I guess the ship has sailed on me dying young, hasn’t it?

But it’s been a pretty good life thus far, I have to say. I’ve written and published a shit ton of work, which can never be taken away from me, and neither can the awards I’ve either won or made the shortlist for…how many authors never make a shortlist of any kind? But the childhood conditioning that celebrating myself and things I’ve accomplished is a hubristic tempting of fate; how many stories and myths and fables are there about hubristic humans who anger a god? Like I often say, I live in the city I love with the man I love doing work that I love. All of my dreams came true, no matter what happens in the future.

My sixties haven’t been easy on me, and I don’t have the energy I used to have so recovery from physical, emotional, and professional blows doesn’t happen as fast as it used to; but I’m still pretty pleased and happy with my life. I try not to worry about future outcomes that I can’t control, and can only prepare for the things I can. If my thirties were about getting myself mentally healthy so I could have the life I wanted, and the forties were about getting started in my career and the fifties were about getting further along and getting better as a writer, my sixties have been a time of revisiting and rethinking my past, finally getting to understand myself and where a lot of my neuroses stem from. The anxiety medication has helped me enormously in that regard, too. Realizing how emotionally crippling my anxiety was when I was a minor also has enabled me to remember, and those memories aren’t painful anymore because so much of my misery was directly attributable to said anxiety.
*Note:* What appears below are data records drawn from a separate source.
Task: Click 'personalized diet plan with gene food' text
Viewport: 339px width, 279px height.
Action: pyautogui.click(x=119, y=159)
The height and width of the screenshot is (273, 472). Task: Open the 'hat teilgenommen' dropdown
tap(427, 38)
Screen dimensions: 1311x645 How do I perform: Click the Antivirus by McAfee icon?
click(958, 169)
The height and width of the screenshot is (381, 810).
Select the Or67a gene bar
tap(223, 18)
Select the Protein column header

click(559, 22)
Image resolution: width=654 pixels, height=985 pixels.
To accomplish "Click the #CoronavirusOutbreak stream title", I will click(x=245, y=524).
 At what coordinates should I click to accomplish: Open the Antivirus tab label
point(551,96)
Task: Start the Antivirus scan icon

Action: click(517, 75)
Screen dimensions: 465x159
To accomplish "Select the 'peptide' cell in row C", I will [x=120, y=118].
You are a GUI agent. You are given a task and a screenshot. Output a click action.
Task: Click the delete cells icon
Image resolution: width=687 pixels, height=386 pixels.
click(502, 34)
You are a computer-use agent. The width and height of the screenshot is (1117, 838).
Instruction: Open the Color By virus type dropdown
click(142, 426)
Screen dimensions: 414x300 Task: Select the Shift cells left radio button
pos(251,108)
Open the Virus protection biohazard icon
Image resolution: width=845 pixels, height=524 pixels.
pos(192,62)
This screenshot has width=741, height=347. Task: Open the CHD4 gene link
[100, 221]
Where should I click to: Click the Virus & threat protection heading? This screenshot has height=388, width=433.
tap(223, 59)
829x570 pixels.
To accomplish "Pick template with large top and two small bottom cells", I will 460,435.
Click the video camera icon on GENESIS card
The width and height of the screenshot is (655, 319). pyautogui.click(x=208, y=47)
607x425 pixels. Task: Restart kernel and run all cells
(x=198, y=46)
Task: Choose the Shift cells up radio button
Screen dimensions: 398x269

So now I am sixty-four. I am older than my grandparents were throughout my childhood, which is also a staggering realization. It’s also weird to think that I was born sixteen years after the end of World War II, the country was sinking into the depths of the Cold War, and President Kennedy hadn’t even been in office for a full year yet. I never imagined what it would be like to be this age, mainly because I, as stated earlier, never thought I would live this long. I’m trying not to be that old person–you know, “When I was your age” or “We used to call it” and that sort of thing, because no one really wants to hear it. I’ve seen a lot in my life, witnessed all kinds of events (the Challenger explosion, 9/11, Watergate hearings, on and on), and lived through all kinds of things. I’ve lived in Alabama, Chicago, Kansas, California, Houston, Tampa, Minneapolis, and New Orleans. I went to two high schools in different states, and two colleges in different states. I went to Italy for a week over ten years ago. I’ve had so many jobs, but being a writer/sexual health counselor were the only things that took with me.

Life’s been good to me so far.

After work, I am going to head home and just hang out with Sparky. If I had to hazard a guess, Paul will probably get us Hoshun for dinner tonight. But I got my vacuum cleaner last week, and that’s all I really cared about.

Happy birthday to me! And may my next year be a lovely one!

The only picture of my face as a baby, my first day home from the hospital.